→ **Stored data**
□ □ □
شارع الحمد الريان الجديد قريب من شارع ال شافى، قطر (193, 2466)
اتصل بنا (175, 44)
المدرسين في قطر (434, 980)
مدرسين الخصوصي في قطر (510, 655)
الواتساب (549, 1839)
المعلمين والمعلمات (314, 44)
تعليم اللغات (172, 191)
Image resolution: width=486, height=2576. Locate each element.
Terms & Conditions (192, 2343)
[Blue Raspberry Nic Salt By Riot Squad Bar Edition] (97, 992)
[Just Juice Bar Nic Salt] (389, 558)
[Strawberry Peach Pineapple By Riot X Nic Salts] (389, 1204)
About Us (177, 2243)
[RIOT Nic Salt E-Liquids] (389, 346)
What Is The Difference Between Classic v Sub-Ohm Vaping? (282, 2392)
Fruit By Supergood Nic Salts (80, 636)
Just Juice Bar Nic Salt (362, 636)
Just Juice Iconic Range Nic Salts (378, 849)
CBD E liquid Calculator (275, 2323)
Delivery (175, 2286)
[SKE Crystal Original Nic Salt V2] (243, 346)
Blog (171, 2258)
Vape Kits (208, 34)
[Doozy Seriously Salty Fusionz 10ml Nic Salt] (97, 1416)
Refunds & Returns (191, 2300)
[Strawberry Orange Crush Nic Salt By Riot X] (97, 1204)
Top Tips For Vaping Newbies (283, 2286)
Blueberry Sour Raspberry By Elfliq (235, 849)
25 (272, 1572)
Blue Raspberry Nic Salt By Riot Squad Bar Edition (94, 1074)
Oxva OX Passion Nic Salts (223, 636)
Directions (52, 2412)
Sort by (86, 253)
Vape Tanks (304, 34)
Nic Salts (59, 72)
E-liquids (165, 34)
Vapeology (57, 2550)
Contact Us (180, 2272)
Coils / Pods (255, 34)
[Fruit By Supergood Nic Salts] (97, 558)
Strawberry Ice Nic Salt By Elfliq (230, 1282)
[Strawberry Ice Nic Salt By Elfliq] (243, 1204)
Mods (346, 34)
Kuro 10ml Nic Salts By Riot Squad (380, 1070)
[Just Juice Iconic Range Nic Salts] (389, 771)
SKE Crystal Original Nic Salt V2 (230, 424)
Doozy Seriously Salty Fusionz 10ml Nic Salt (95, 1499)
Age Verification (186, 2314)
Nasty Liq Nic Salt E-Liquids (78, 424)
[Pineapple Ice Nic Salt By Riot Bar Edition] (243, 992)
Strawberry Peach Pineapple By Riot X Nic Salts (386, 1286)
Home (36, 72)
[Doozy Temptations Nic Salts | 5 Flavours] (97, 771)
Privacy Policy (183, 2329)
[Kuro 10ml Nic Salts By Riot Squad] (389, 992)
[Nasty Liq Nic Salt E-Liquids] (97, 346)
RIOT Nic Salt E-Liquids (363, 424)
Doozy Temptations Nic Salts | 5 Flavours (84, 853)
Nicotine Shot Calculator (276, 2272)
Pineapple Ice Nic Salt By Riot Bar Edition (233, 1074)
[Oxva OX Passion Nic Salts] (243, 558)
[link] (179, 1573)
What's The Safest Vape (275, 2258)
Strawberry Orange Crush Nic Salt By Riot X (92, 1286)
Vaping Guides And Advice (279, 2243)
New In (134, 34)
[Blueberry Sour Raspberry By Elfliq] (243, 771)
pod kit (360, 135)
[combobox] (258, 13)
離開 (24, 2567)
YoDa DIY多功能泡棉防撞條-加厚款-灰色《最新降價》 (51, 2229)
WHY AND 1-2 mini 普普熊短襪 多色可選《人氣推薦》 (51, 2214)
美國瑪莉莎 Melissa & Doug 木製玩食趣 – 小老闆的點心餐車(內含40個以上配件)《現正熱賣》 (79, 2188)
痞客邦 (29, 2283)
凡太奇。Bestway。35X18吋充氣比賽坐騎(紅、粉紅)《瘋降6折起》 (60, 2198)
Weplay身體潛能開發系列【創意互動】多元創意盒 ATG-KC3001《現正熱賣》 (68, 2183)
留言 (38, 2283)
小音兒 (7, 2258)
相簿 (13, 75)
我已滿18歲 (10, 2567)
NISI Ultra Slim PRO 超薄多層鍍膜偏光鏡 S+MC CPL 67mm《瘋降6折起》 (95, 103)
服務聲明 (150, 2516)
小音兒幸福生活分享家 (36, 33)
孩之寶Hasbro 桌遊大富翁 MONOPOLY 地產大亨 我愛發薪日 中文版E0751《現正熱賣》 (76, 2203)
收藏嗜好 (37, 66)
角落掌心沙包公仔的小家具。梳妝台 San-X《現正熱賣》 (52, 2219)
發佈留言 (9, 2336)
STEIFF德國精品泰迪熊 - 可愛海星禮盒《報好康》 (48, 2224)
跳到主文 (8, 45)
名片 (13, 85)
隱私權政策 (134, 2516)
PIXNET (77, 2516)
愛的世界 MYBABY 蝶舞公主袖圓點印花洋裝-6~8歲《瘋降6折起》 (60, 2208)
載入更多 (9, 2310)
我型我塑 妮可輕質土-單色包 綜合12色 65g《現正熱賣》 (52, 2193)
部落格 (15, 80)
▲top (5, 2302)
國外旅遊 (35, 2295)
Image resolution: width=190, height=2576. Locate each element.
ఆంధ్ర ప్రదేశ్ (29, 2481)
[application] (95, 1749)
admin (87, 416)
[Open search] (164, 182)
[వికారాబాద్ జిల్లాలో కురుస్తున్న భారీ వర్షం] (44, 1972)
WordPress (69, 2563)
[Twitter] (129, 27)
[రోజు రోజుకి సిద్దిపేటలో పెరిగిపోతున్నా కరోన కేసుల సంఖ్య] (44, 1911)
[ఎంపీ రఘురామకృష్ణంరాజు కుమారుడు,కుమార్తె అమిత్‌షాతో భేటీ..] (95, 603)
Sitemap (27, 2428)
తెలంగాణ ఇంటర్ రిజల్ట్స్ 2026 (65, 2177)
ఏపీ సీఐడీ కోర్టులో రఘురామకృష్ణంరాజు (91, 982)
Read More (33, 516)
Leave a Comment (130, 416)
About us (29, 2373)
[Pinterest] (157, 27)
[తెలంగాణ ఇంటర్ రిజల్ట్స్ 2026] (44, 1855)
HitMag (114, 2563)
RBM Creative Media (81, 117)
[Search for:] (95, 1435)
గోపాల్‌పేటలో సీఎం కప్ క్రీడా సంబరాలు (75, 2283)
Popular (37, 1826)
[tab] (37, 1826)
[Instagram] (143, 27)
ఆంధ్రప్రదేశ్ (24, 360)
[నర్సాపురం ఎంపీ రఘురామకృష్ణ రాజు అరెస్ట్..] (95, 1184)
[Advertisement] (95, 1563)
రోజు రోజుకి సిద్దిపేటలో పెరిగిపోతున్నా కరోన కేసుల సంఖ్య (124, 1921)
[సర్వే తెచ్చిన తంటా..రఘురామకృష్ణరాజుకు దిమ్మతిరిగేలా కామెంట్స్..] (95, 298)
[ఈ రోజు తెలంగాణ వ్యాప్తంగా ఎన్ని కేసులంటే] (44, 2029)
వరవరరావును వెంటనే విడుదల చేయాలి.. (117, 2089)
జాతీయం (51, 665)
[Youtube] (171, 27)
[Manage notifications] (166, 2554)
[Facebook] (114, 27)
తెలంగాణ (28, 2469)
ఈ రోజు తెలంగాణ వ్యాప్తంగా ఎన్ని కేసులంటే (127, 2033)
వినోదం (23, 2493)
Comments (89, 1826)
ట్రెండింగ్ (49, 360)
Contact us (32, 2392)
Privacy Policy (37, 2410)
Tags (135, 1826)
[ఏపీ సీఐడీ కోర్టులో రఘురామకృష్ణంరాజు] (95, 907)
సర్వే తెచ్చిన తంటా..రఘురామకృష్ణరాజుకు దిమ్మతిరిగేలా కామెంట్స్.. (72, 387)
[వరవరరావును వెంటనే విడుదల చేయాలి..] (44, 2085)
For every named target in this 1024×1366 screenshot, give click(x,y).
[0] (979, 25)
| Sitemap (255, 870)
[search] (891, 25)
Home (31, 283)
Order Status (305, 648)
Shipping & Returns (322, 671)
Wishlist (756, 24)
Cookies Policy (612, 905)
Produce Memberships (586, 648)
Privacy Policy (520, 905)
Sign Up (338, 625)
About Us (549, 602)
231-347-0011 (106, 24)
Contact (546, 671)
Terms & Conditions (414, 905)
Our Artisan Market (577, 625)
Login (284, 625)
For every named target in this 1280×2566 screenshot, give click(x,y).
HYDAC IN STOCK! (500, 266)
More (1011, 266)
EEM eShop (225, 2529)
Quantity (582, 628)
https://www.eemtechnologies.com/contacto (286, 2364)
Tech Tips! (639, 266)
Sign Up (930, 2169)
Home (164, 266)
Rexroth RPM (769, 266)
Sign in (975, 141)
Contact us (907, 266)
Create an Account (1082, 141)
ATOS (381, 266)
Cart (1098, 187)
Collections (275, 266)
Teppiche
□ □ □
→ **Problem to work on**
The answer is every line in the data where the word "Kuro" appears.

→ **Response to this task**
Kuro 10ml Nic Salts By Riot Squad (380, 1070)
[Kuro 10ml Nic Salts By Riot Squad] (389, 992)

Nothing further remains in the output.